### [DATASET ROWS]
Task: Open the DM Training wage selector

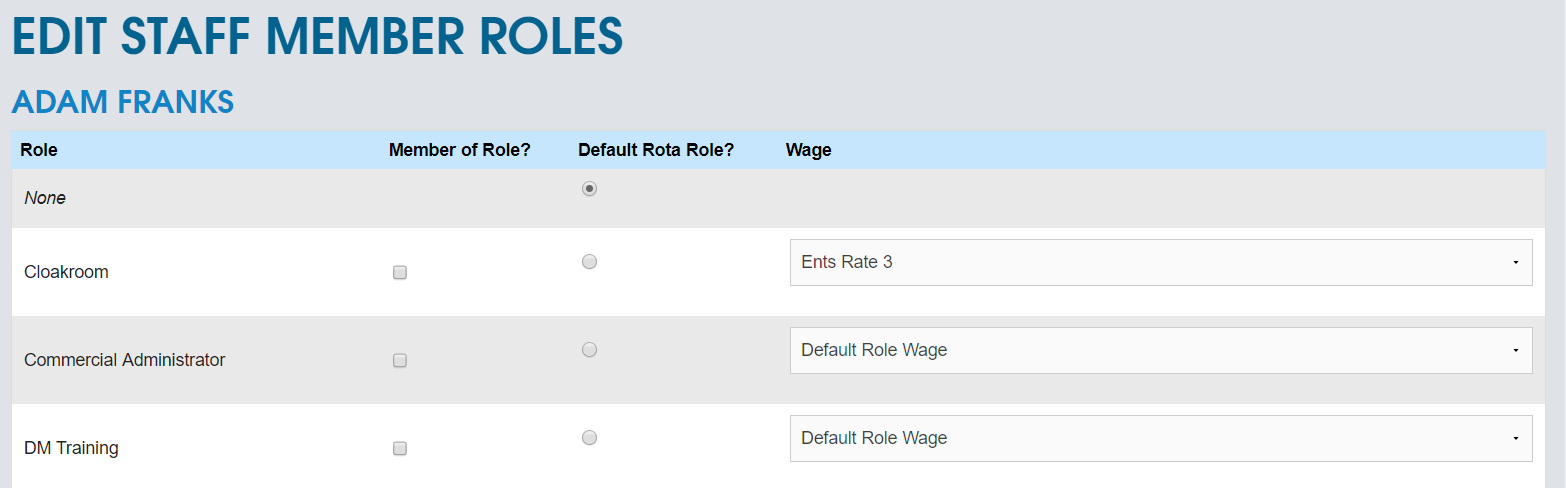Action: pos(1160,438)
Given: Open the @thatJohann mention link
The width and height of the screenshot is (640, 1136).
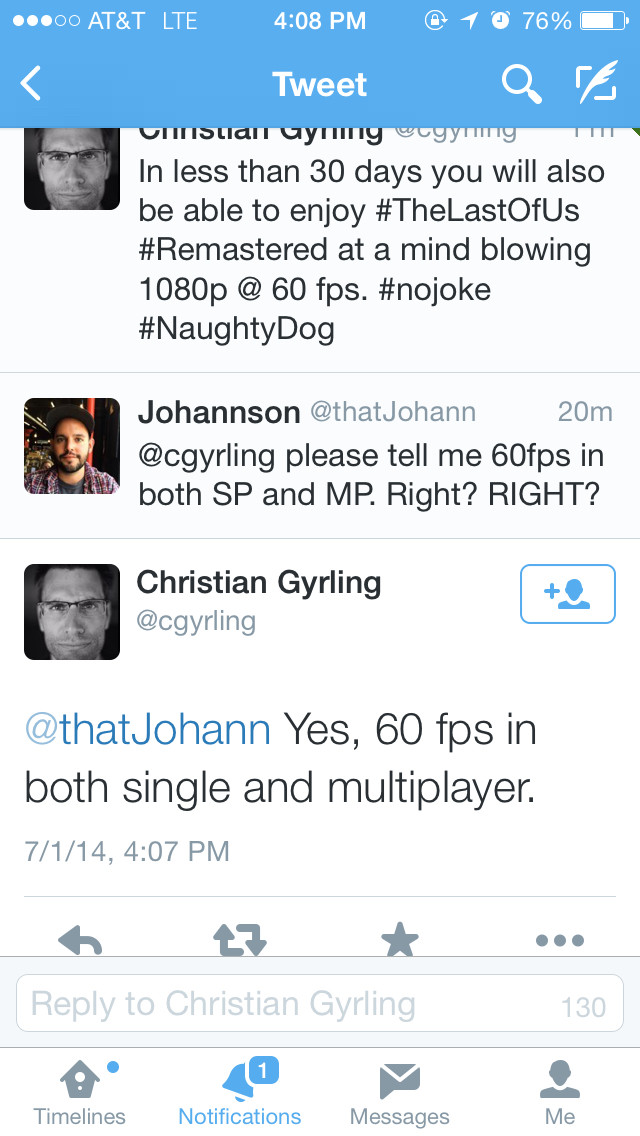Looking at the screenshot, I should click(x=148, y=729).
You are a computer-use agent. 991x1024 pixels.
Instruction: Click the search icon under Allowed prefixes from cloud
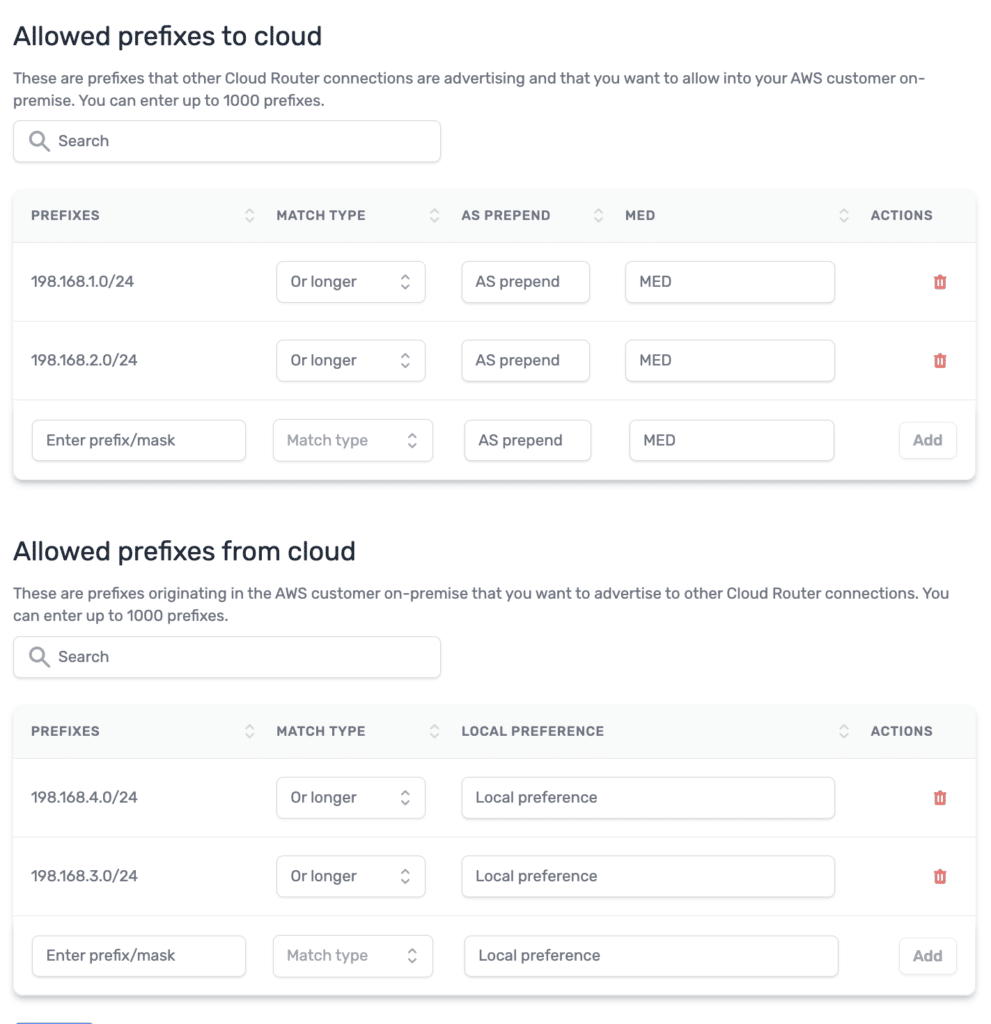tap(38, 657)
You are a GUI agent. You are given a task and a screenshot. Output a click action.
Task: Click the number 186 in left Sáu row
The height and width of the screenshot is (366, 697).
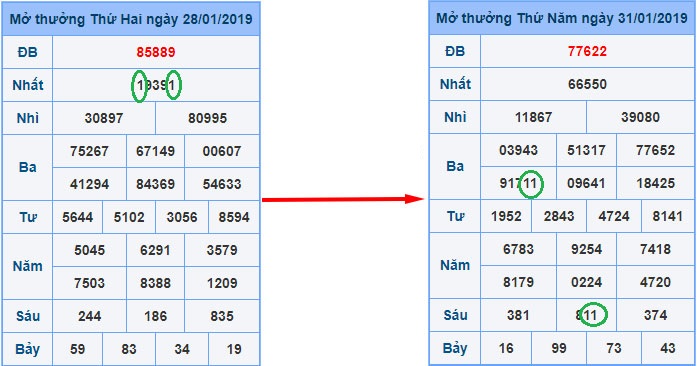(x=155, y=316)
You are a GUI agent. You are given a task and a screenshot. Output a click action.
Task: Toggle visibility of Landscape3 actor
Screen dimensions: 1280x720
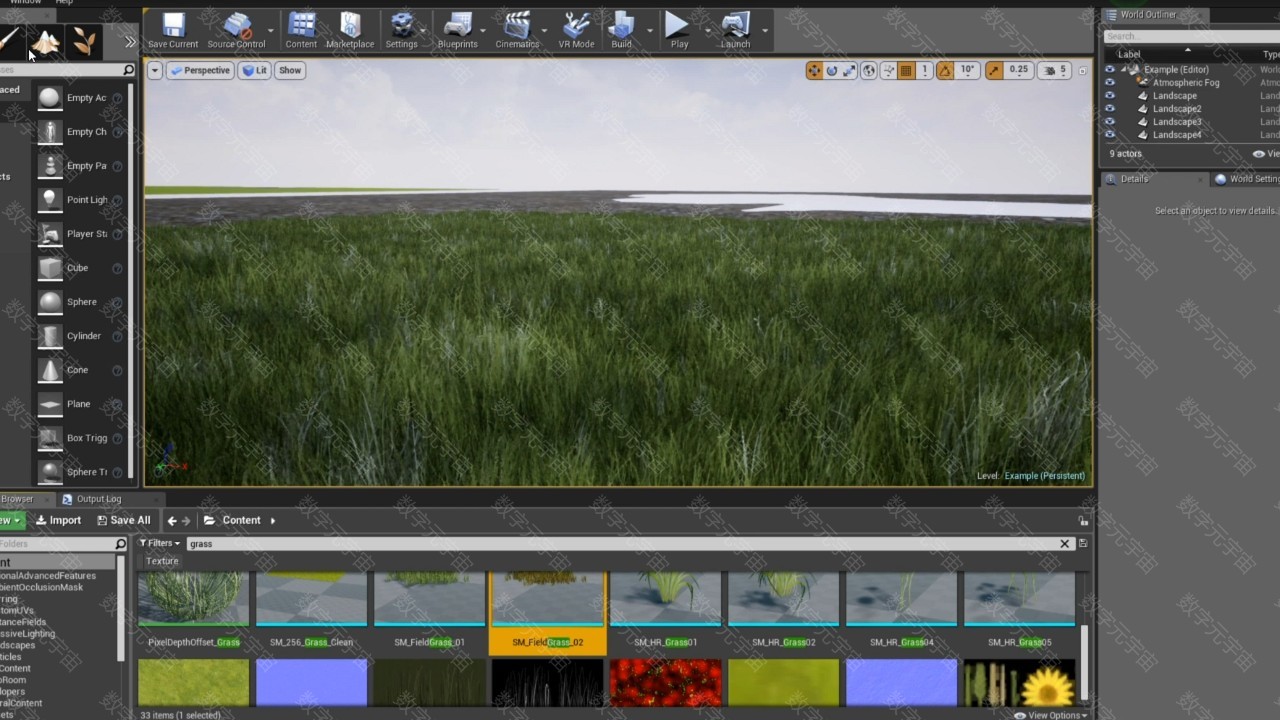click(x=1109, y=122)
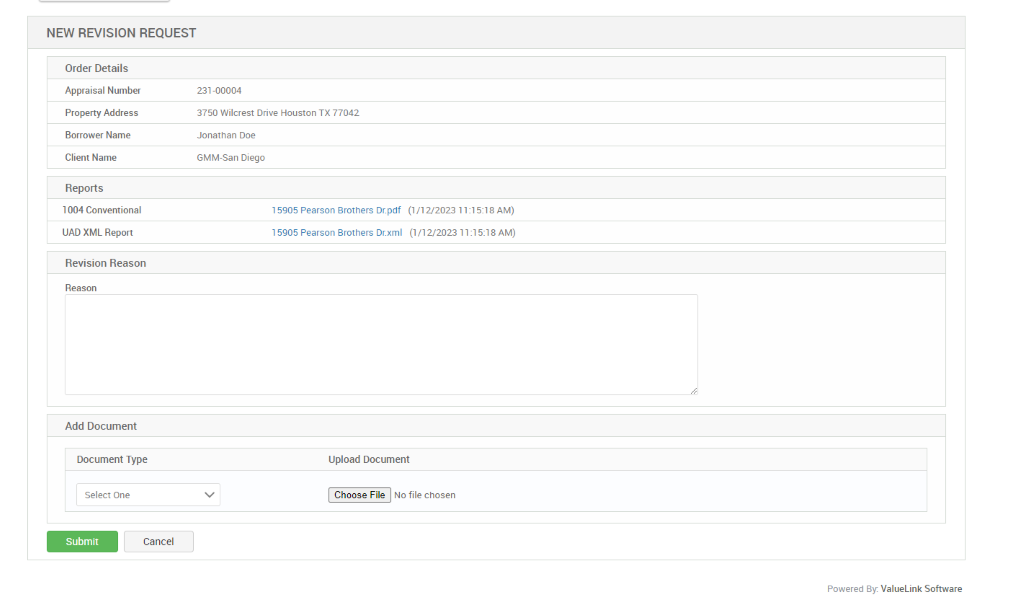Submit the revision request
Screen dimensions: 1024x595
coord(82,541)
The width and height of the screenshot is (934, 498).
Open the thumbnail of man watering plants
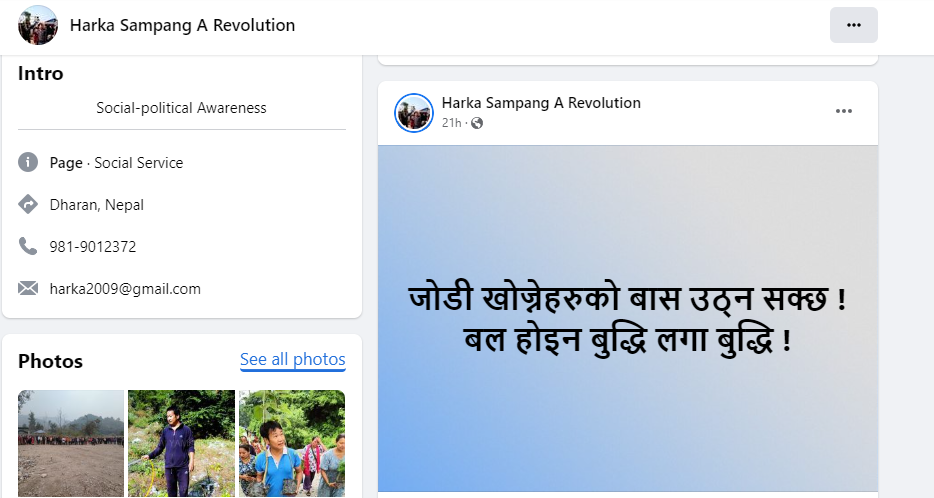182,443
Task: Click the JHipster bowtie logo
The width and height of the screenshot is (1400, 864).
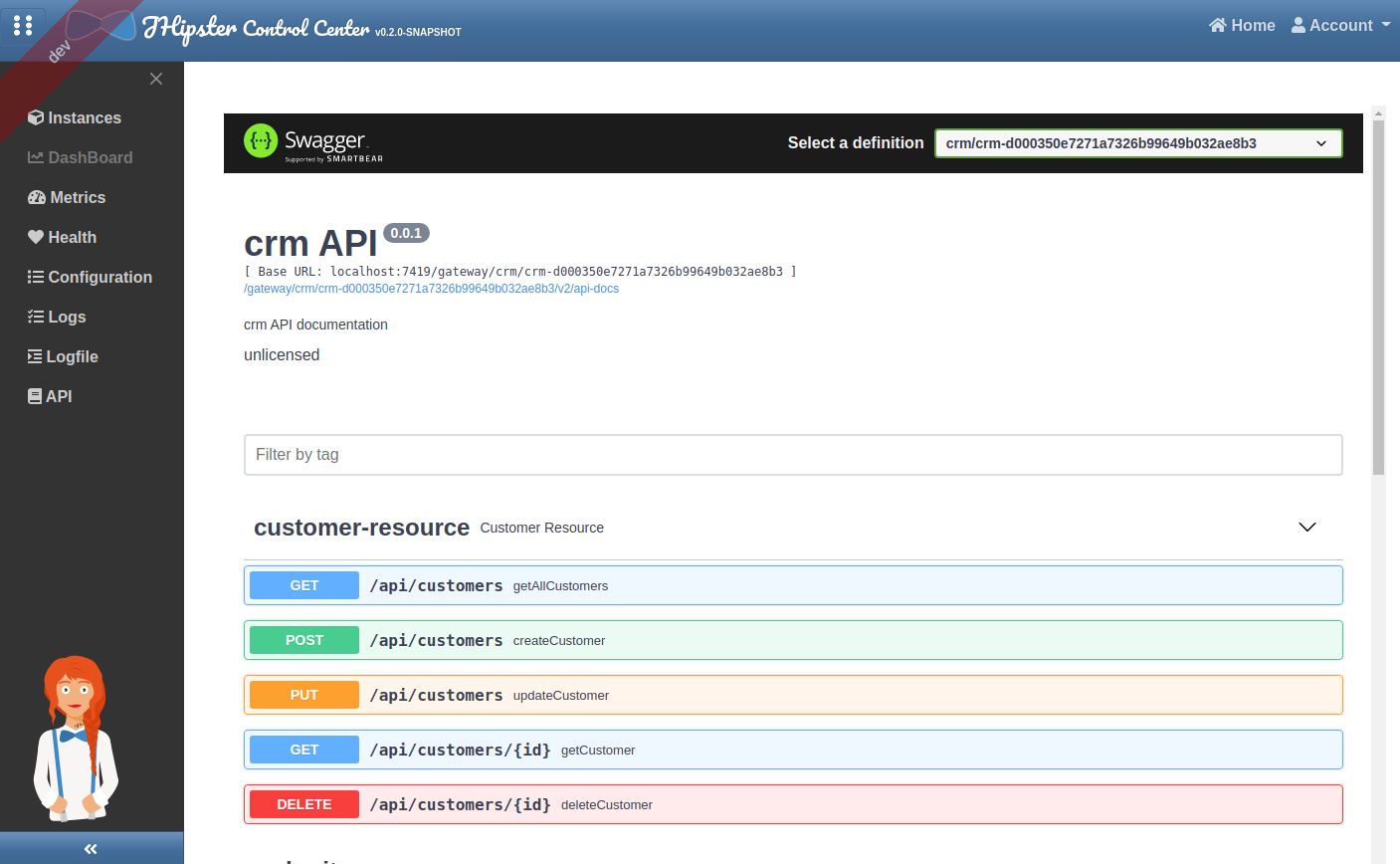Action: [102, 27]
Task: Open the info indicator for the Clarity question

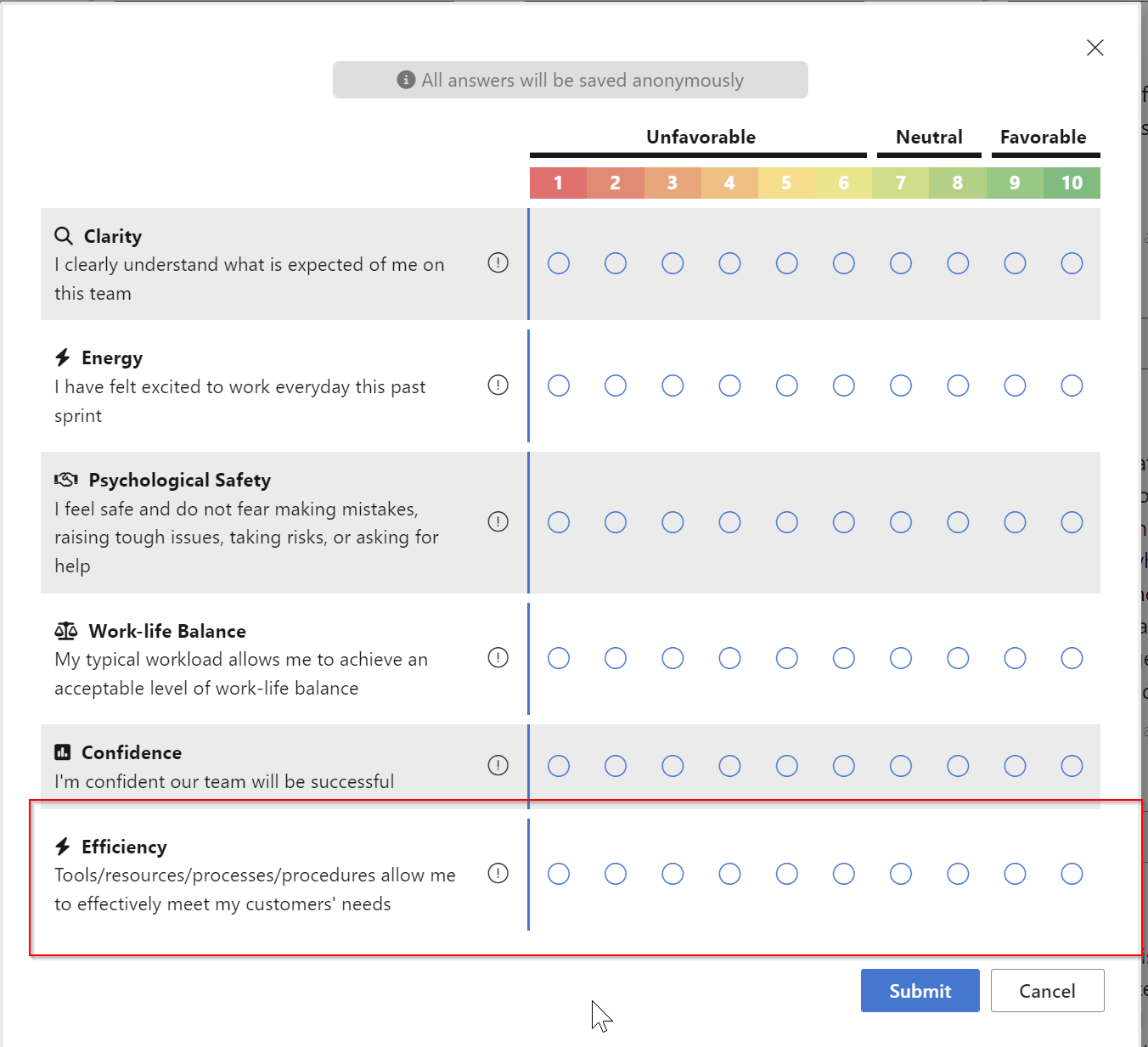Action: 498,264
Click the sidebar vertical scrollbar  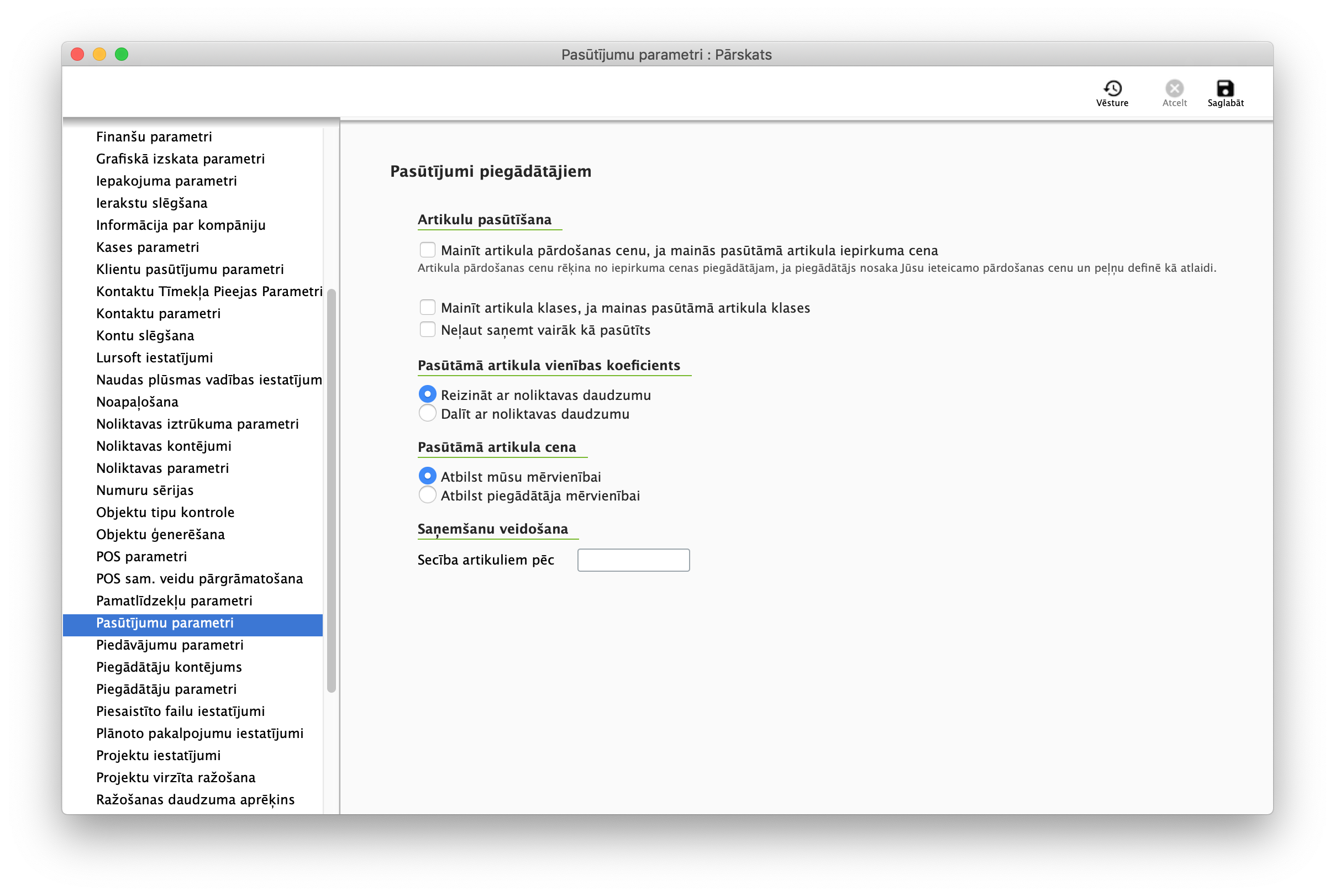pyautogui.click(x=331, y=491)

### [STATED EXERCISE]
Would you write out, word for word, the stretch of the records above from the line containing "Given: Open the @thatJohann mention link" through the line containing "coord(82,541)", leaving the pictures out?

### [EXERCISE RESULT]
Given: Open the @thatJohann mention link
The width and height of the screenshot is (640, 1136).
Looking at the screenshot, I should click(x=148, y=729).
You are a computer-use agent. 991x1024 pixels.
Instruction: Click the search icon under Allowed prefixes from cloud
tap(38, 657)
You are a GUI agent. You are given a task and a screenshot. Output a click action.
Task: Click the number 186 in left Sáu row
The height and width of the screenshot is (366, 697).
(x=155, y=316)
You are a GUI agent. You are given a task and a screenshot. Output a click action.
Task: Toggle visibility of Landscape3 actor
Screen dimensions: 1280x720
click(x=1109, y=122)
Submit the revision request
Screen dimensions: 1024x595
coord(82,541)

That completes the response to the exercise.